Task data
★ ★ ★ ★ ★

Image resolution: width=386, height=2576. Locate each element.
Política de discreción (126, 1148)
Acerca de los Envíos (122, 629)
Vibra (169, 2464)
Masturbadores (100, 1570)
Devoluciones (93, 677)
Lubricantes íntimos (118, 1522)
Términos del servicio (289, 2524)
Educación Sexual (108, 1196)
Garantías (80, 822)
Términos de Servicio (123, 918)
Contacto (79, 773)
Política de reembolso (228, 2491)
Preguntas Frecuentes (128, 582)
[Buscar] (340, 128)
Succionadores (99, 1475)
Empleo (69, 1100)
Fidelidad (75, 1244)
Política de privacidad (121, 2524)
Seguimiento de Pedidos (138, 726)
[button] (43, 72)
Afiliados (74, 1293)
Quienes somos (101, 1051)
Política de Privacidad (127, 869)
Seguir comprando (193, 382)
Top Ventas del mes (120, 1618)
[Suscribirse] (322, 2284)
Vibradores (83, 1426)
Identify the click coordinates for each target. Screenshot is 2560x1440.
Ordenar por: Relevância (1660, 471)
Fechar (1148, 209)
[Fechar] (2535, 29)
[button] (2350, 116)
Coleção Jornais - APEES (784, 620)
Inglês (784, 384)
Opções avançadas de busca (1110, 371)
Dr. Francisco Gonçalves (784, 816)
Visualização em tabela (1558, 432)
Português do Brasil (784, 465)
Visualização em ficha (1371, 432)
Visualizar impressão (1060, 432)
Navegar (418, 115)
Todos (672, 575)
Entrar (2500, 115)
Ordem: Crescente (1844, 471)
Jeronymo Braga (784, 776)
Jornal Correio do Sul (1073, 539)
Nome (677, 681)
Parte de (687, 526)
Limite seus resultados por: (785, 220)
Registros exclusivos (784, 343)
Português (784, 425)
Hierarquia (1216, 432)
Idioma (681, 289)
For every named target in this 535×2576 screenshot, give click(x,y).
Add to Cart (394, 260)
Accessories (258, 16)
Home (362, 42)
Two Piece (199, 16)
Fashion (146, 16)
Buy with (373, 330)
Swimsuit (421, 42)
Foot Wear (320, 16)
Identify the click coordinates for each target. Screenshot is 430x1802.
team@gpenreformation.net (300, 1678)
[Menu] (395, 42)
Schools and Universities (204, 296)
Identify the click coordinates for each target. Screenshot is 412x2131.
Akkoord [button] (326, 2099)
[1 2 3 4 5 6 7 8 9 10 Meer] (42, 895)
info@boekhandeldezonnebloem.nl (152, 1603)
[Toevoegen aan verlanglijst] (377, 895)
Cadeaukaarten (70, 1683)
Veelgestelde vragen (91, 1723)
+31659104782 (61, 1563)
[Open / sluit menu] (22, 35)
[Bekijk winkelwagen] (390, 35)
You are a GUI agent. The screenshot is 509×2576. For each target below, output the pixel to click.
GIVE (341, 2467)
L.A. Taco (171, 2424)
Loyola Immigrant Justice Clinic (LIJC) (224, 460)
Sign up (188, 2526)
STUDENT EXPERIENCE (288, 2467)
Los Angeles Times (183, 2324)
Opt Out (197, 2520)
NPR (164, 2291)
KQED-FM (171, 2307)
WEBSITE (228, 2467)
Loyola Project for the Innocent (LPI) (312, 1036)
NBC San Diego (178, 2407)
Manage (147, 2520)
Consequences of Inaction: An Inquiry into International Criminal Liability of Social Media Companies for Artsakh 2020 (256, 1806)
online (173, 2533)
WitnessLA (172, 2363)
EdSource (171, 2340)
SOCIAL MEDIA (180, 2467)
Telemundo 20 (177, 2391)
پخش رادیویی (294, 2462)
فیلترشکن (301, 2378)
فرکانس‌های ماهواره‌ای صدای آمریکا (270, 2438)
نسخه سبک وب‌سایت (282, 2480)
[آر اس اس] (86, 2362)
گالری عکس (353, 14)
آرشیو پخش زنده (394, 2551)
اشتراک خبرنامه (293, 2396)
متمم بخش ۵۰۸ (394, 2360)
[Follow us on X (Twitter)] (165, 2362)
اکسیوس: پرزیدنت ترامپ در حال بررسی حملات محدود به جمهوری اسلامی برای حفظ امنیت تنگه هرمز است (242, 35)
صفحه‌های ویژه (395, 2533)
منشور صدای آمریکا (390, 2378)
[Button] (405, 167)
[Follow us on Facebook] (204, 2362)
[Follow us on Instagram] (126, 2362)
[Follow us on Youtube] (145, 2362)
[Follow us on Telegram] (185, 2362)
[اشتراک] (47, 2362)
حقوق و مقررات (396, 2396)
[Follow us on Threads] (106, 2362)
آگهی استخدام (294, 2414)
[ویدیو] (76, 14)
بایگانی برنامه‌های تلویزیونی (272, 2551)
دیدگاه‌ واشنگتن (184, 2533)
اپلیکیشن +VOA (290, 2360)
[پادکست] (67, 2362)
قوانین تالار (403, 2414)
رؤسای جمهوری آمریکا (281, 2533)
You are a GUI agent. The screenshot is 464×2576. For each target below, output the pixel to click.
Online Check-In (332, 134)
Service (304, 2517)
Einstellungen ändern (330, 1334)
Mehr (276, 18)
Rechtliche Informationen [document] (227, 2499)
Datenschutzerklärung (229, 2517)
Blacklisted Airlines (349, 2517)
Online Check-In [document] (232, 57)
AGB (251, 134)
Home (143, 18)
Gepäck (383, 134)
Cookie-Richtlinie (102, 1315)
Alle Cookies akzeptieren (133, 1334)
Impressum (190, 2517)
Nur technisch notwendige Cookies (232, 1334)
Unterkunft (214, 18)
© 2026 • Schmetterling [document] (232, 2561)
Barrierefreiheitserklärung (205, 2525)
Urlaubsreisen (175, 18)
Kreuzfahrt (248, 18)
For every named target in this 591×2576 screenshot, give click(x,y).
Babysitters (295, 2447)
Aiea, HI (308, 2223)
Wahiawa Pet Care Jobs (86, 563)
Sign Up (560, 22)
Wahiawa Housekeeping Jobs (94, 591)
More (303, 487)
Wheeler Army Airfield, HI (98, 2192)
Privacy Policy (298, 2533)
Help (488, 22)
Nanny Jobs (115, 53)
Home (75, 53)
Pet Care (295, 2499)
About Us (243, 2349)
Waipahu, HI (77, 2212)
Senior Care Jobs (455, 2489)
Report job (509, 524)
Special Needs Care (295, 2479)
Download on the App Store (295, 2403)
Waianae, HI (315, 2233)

★ ★ ★ ★ ★

What to produce
What you return must be the lines above that run from the line with "team@gpenreformation.net (300, 1678)" to the line with "فیلترشکن (301, 2378)", inclusive, each copied exactly.

Task response
team@gpenreformation.net (300, 1678)
[Menu] (395, 42)
Schools and Universities (204, 296)
Identify the click coordinates for each target. Screenshot is 412x2131.
Akkoord [button] (326, 2099)
[1 2 3 4 5 6 7 8 9 10 Meer] (42, 895)
info@boekhandeldezonnebloem.nl (152, 1603)
[Toevoegen aan verlanglijst] (377, 895)
Cadeaukaarten (70, 1683)
Veelgestelde vragen (91, 1723)
+31659104782 (61, 1563)
[Open / sluit menu] (22, 35)
[Bekijk winkelwagen] (390, 35)
You are a GUI agent. The screenshot is 509×2576. For each target below, output the pixel to click.
GIVE (341, 2467)
L.A. Taco (171, 2424)
Loyola Immigrant Justice Clinic (LIJC) (224, 460)
Sign up (188, 2526)
STUDENT EXPERIENCE (288, 2467)
Los Angeles Times (183, 2324)
Opt Out (197, 2520)
NPR (164, 2291)
KQED-FM (171, 2307)
WEBSITE (228, 2467)
Loyola Project for the Innocent (LPI) (312, 1036)
NBC San Diego (178, 2407)
Manage (147, 2520)
Consequences of Inaction: An Inquiry into International Criminal Liability of Social Media Companies for Artsakh 2020 (256, 1806)
online (173, 2533)
WitnessLA (172, 2363)
EdSource (171, 2340)
SOCIAL MEDIA (180, 2467)
Telemundo 20 (177, 2391)
پخش رادیویی (294, 2462)
فیلترشکن (301, 2378)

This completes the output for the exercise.